Zhong Lun Assists a Singapore-listed Company in the Successful Signing and Consummation of Cross-Border Equity and Asset Sale
Zhong Lun Assists a Singapore-listed Company in the Successful Signing and Consummation of Cross-Border Equity and Asset Sale
In 2020, Zhong Lun served as the PRC legal counsel for a Singapore-listed company (“SG Co"), representing the SG Co and its subsidiaries in the sale of all substantive assets in the business of the manufacturing precision machining and related components (“Transaction"). Zhong Lun provided professional support to the SG Co in a comprehensive and multi-dimensional manner in aspects of transaction structuring, transaction document review and modification, negotiation, regulatory compliance, etc. While striving to assist the SG Co in the management and prevention of risks arising from the Transaction, Zhong Lun facilitated the SG Co and its subsidiaries in successfully entering into the Asset and Share Purchase Agreement (“SPA") with an affiliate of an A-listed company (“Buyer") on December 31, 2020.

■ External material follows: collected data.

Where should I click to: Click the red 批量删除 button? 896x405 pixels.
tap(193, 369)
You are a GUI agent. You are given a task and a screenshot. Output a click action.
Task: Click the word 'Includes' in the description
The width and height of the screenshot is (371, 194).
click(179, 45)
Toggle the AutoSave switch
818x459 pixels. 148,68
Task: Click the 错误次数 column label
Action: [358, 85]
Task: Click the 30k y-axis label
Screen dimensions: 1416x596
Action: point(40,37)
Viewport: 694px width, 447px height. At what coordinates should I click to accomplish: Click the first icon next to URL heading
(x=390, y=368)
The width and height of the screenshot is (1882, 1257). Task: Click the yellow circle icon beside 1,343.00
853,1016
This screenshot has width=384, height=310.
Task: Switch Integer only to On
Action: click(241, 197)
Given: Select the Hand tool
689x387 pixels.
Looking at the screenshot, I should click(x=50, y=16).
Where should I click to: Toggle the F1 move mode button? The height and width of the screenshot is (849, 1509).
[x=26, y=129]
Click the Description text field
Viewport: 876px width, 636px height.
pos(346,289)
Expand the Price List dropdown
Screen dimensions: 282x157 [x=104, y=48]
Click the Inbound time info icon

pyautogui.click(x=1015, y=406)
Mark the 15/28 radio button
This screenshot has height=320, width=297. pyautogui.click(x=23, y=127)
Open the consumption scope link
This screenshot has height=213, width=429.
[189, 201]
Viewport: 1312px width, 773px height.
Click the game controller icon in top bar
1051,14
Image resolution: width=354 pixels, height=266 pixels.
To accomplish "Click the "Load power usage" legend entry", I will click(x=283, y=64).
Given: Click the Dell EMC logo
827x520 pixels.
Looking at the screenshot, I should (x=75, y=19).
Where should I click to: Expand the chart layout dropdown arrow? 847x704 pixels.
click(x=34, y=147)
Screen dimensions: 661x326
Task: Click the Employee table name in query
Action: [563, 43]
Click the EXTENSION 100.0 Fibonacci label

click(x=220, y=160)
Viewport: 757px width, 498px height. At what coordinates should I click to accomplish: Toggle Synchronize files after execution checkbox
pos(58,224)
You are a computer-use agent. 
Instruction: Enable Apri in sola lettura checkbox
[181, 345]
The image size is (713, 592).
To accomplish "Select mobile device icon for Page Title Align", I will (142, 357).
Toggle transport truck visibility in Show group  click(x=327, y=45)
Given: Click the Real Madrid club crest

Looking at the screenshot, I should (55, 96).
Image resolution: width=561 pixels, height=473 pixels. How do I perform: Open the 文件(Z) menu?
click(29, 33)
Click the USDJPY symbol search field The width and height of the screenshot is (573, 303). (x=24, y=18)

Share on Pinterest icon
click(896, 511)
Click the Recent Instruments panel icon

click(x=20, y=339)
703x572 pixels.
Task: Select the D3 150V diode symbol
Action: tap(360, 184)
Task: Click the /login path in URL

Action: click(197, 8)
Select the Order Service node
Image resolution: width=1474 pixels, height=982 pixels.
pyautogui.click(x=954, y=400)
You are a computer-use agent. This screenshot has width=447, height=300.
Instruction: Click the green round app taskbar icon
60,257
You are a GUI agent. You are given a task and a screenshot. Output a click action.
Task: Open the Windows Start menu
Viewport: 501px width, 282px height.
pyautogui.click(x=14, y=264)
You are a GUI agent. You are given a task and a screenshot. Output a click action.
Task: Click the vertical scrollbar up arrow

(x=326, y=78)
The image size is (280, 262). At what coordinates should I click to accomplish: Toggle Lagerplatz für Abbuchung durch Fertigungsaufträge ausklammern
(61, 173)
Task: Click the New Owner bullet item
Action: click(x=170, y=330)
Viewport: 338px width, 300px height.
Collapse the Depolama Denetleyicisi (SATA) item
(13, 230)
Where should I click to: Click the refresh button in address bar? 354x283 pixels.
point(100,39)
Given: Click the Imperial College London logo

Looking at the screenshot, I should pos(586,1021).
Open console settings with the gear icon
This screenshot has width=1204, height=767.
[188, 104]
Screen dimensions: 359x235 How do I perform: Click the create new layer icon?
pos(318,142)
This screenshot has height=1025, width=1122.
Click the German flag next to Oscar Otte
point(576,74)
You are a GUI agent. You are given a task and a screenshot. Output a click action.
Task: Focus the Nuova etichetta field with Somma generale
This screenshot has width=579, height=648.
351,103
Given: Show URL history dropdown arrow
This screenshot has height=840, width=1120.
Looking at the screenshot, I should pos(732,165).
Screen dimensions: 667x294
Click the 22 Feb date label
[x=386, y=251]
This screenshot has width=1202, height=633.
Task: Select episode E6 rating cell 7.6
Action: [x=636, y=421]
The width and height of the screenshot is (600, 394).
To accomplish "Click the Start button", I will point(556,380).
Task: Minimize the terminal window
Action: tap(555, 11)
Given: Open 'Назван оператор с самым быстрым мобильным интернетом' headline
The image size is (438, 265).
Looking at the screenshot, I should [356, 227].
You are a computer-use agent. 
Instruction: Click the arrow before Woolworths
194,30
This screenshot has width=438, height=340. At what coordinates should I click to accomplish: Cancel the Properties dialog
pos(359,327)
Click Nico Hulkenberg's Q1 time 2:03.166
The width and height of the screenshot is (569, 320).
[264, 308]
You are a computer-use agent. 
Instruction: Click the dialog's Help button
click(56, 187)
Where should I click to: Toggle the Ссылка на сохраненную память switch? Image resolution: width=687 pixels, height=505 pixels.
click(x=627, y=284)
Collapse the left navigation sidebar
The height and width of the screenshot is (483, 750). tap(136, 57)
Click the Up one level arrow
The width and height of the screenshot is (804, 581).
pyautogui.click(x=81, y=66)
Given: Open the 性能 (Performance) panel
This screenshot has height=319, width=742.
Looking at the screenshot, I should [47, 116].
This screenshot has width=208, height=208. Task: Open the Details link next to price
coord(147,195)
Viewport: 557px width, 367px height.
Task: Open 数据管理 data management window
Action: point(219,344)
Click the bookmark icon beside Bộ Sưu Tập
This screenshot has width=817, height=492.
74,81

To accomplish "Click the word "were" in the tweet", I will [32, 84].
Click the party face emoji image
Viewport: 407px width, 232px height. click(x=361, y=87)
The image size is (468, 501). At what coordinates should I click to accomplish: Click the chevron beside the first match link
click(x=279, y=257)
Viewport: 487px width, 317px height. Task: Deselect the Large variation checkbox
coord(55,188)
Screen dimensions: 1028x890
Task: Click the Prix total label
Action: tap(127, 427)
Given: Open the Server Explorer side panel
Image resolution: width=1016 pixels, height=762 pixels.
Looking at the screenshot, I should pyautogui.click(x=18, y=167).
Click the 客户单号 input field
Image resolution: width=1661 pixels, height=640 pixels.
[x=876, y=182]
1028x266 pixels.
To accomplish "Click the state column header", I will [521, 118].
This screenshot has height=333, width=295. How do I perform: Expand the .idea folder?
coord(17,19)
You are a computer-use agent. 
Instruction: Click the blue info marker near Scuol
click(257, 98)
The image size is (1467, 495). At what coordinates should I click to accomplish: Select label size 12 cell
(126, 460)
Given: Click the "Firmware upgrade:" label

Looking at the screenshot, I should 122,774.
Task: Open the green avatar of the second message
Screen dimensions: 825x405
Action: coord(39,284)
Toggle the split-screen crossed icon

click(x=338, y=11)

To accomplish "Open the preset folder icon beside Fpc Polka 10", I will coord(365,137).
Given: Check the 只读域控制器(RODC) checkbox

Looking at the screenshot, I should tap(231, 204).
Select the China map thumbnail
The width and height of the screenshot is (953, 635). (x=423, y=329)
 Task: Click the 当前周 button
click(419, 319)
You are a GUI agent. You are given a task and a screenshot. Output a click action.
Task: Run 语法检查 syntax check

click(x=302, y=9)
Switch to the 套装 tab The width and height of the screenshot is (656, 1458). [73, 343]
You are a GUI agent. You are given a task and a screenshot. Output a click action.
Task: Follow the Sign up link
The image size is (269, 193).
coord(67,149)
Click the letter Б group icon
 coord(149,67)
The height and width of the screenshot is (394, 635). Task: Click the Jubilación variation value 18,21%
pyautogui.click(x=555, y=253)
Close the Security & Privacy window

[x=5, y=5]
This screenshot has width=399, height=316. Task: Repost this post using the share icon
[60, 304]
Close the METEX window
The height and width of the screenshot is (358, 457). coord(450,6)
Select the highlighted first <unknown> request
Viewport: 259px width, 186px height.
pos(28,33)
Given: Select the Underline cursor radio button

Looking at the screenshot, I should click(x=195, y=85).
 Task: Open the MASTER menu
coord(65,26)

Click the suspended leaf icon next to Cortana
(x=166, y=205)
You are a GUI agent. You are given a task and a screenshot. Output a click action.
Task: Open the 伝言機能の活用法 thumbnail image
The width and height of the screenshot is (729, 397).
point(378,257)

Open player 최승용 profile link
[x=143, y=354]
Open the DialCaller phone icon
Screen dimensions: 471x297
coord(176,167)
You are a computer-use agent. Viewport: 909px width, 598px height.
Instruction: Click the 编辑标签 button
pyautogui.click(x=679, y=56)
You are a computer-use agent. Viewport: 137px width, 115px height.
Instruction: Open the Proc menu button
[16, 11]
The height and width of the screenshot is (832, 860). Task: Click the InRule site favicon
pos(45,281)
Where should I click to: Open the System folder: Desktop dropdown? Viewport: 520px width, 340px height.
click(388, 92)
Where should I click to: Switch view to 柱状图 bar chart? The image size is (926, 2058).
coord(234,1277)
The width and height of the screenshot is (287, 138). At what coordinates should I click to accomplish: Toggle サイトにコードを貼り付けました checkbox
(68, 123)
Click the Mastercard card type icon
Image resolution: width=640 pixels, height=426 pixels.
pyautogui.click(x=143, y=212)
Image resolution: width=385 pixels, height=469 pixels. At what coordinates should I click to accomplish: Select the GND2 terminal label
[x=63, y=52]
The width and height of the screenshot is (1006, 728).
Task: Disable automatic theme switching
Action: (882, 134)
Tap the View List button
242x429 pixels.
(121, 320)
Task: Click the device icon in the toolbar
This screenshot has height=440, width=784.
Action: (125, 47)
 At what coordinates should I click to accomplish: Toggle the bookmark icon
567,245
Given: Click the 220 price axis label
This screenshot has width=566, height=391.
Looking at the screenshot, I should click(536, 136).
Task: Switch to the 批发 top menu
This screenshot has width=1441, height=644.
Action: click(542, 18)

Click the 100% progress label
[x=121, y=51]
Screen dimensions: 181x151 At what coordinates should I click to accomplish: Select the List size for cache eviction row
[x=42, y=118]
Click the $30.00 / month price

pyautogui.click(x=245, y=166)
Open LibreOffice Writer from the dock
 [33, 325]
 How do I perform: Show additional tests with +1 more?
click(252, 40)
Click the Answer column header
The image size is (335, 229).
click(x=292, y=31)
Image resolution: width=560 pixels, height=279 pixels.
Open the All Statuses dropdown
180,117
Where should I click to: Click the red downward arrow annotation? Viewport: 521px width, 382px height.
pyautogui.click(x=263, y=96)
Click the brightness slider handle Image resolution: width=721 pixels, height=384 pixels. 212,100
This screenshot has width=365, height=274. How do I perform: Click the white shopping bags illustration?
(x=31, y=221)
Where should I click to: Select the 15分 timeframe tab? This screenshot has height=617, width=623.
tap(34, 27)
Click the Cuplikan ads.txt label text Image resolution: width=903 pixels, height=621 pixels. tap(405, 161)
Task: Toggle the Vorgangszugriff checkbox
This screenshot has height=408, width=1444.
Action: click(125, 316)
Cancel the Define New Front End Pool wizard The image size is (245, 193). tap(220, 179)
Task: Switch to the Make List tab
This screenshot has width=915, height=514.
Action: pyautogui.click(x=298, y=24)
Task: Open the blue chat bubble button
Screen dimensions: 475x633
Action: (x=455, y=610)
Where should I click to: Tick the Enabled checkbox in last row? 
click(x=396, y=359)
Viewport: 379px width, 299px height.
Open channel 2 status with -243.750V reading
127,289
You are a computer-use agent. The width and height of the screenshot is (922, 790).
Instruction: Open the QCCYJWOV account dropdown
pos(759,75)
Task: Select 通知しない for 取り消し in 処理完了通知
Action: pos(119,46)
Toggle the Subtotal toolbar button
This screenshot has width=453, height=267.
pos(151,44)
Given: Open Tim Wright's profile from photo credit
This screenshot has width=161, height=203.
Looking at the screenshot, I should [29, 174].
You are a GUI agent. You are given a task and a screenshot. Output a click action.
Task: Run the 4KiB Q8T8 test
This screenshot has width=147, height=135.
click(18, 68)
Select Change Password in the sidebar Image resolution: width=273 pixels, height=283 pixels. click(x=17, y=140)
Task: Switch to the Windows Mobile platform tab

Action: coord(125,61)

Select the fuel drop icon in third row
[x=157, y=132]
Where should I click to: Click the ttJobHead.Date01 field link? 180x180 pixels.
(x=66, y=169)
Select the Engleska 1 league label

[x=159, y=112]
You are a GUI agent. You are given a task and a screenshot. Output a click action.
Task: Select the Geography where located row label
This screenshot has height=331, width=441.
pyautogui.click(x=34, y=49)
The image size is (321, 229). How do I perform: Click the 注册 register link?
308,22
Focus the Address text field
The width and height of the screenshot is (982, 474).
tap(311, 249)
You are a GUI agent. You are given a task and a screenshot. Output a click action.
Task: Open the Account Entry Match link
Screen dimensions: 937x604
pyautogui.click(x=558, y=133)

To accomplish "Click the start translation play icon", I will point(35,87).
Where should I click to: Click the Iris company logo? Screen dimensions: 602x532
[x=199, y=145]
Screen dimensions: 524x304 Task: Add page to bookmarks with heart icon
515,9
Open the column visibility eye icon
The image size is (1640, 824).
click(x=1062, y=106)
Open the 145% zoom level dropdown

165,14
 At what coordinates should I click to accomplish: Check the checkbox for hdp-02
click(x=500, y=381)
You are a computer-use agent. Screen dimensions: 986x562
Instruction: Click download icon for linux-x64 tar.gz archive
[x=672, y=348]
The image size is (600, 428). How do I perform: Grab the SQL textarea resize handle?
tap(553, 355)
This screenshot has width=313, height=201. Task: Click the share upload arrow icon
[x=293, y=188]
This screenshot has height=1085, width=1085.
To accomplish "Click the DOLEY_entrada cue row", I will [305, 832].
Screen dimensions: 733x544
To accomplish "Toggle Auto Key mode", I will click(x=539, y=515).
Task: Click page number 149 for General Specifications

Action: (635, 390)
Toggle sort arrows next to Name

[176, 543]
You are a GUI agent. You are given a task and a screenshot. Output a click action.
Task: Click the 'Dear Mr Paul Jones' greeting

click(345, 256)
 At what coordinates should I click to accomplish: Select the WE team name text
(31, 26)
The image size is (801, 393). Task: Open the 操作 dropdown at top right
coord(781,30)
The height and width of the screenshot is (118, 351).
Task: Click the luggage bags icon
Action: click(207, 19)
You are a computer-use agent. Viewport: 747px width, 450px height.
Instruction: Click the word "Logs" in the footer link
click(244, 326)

Due to the regulatory approval procedure that the listed companies in Singapore are subject to, the Transaction under the SPA did not close before the agreed long-stop date. In the SG Co’s interests, Zhong Lun conducted a comprehensive assessment of the rights and obligations of each party under the SPA. Based on the assessment and following the parties’ failure to reach a mutual agreement, the SG Co terminated the Transaction on July 1, 2021, in accordance with the SPA. The Buyer then applied for arbitration to the China International Economic and Trade Arbitration Commission (“CIETAC"), claiming a large amount of compensation from the SG Co and its subsidiaries (“Case").
Zhong Lun represented the SG Co and its subsidiaries throughout the Case, and was responsible for formulating and implementing the overall dispute resolution strategy, drafting relevant documents, collecting evidence, preparing expert opinion, attending the trial, etc. After nearly three years of close cooperation and constant efforts of Zhong Lun and the SG Co, the arbitral tribunal rendered a final arbitral award upon the Case on December 29, 2023, in which all arbitration claims of the Buyer were rejected.
The Transaction and the subsequent Case, which took nearly four years to run their course, is another successful example of Zhong Lun’s close cooperation across different jurisdictions and practice areas with respect to complex cross-border M&A transaction and dispute resolution for listed companies during the COVID-19 pandemic, earning high praises from the board of directors and management of the SG Co. Meanwhile, the Case also provides valuable legal experience to similar M&A transactions regarding the technique of handling interlocked legal issues such as obtaining overseas regulatory approval, meeting closing conditions, the long-stop date and the break fee.
Partner Hengka (Henry) JI was keenly involved throughout the Transaction and the Case and led the cross-border M&A transaction. Partner Lijun CAO and Non-equity Partner Wen DAI were responsible for dispute resolution in the Case. Partner Xiaoming SONG provided critical support in the formation and coordination of the legal team, and counselled on issues relating to Chinese mainland and overseas capital markets. Partner Yi XUE and Partner Haiyan DUAN provided efficient and professional legal support in filing for clearance of concentration of business operators and the PRC labor law respectively during the course of the Transaction.